Peserta didik cenderung meneladani pendidikannya; ini diakui oleh semua ahli pendidikan, baik dari barat maupun dari timur. Dasarnya ialah karena secara psikologis anak memang senang meniru; tidak saja yang baik, yang jelekpun ditirunya. Sifat peserta didik itu diakui dalam islam. Umat meneladani nabi; nabi meneladani al-Quran. Aisyah pernah berkata bahwa akhlak Rasul Allah itu adalah al-Quran. Pribadi rasul itu adalah interpretasi al-Quran secara nyata.
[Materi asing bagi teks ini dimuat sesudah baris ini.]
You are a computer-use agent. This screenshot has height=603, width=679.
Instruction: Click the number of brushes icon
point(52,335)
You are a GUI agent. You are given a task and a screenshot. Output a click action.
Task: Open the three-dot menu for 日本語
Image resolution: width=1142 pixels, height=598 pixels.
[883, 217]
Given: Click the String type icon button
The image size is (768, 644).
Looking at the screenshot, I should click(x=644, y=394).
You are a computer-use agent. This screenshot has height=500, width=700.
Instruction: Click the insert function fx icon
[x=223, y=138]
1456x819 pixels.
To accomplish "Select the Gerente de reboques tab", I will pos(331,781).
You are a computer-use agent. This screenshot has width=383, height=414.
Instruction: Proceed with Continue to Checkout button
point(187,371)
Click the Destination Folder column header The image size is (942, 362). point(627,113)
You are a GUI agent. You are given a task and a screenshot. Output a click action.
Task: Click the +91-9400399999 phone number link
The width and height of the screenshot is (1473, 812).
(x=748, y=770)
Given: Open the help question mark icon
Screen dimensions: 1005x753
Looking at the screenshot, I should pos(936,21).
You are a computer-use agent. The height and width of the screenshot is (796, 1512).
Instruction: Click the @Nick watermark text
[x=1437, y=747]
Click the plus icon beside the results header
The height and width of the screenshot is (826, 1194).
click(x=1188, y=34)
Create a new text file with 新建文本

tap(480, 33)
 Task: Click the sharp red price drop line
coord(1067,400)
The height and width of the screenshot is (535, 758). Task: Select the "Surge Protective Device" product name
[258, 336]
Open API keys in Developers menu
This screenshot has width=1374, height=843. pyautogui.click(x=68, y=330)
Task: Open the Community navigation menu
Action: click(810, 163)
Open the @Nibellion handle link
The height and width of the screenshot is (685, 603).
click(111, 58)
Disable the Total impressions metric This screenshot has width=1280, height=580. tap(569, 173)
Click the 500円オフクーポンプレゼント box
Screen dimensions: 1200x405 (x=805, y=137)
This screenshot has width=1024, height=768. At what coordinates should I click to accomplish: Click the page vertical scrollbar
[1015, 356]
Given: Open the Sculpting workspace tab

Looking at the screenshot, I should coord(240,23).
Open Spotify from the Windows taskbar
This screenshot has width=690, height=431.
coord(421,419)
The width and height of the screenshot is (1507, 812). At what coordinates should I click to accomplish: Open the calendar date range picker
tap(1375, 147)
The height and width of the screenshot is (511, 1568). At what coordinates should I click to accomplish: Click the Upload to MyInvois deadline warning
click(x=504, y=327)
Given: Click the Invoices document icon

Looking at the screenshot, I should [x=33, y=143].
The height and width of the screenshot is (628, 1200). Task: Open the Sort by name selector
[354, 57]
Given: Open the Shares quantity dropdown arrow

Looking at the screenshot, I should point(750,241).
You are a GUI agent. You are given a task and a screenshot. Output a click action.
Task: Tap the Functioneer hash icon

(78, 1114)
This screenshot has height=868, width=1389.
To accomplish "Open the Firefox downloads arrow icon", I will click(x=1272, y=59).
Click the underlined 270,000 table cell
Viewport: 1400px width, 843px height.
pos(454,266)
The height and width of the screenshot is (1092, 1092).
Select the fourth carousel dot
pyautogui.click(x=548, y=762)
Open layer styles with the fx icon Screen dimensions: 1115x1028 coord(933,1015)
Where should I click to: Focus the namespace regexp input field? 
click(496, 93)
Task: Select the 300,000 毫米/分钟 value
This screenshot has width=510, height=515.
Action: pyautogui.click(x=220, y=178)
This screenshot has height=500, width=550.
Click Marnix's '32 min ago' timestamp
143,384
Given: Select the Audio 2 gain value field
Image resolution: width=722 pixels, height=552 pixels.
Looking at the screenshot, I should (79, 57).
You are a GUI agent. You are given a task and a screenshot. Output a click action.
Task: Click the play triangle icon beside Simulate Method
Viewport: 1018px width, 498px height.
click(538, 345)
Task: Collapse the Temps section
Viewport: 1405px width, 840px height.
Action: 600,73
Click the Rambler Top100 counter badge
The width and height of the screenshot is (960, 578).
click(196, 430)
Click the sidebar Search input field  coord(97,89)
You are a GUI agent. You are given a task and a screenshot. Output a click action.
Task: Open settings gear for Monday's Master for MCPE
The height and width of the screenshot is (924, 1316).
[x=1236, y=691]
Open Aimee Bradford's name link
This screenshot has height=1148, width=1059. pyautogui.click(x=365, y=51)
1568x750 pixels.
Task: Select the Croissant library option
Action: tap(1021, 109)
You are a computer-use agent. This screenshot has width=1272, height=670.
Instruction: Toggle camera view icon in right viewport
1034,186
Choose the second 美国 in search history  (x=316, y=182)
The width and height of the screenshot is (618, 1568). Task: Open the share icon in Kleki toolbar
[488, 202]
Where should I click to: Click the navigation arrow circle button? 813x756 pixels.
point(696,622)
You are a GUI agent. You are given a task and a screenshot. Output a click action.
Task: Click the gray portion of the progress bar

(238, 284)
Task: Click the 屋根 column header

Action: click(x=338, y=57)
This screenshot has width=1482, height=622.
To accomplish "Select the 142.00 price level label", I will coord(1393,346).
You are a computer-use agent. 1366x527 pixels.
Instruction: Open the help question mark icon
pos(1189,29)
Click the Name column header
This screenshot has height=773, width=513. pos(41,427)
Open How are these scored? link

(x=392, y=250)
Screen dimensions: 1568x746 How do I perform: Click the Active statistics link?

Tidak hanya cara beribadah, caranya berkehidupan sehari-hari pun kebanyakan merupakan contoh tentang cara kehidupan islami. Contoh-contoh dari rasul itu kadang-kadang amat asing bagi manusia ketika itu. Contohnya, Allah menyuruh Rasul-nya menikahi bekas istri Zaid; Zaid itu anak angkat rasul. Ini ganjil bagi orang arab ketika itu. Dengan itu Allah memberikan teladan secara praktis yang berisi ajaran bahwa anak angkat bukanlah anak kandung; bekas istri anak angkat boleh dinikahi .
Banyak contoh yang diberikan oleh nabi yang menjelaskan bahwa orang (dalam hal ini terutama guru) jangan hanya berbicara, tetapi juga harus memberikan contoh secara langsung. Dalam peperangan, nabi tidak hanya memegang komando; dia juga ikut berperang , menggali parit perlindungan. Dia juga menjahit sepatunya, pergi berbelanja ke pasar, dan lain-lain. Hal senada disampaikan oleh Khalid bin Hamid al-Khazimi bahwa pentingnya teladan itu disebabkan karena beberapa hal: 1.)Manusia itu saling mempengaruhi antara yang satu dengan yang lain, dalam perkataan,perbuatan, orentasinya, pemikirannya, tradisinya dan segala sikap prilaku yang lainnya. 2) Menyaksikan sendiri suatu sikap atau prilaku dalam pendidikan lebih dapat diterima dari pada melalui susunan kata-kata, dengan kata lain bahasa sikap lebih dapat diterima dari pada bahasa lisan. 3)Manusia itu pada hakekatnya membutuhkan kepada sosok yang mampu meluruskan pengetahuan atau anggapan-anggapan atau konsep-konsep yang salah yang ada pada dirinya 4) Adanya pahala pada teladan yang baik dan adanya dosa pada teladan yang jelek, karena adanya pahala itu mempertegas terhadap pentingnya teladan. Sabda Nabi Saw :
مَنْ سَنَّ فِي الْإِسْلَامِ سُنَّةً حَسَنَةً فَلَهُ أَجْرُهَا وَأَجْرُ مَنْ عَمِلَ بِهَا مِنْ غَيْرِ أَنْ يَنْقُصَ مِنْ أُجُورِهِمْ شَيْئًا وَمَنْ سَنَّ فِي الْإِسْلَامِ سُنَّةً سَيِّئَةً فَعَلَيْهِ وِزْرُهَا وَوِزْرُ مَنْ عَمِلَ بِهَا مِنْ غَيْرِ أَنْ يَنْقُصَ مِنْ أَوْزَارِهِمْ شَيْئًا *
Barang siapa yang menetapkan suatu kebaikan dalam islam maka baginya adalah pahala dan pahala orang yang melakukannya tanpa mengurangi pahala mereka sedikitpun dan barang siapa yang menetapkan kejelekan dalam islam maka dia harus menanggung dosa itu dan dosa orang yang melakukannya tanpa mengurangi dosa-dosa mereka (HR Muslim )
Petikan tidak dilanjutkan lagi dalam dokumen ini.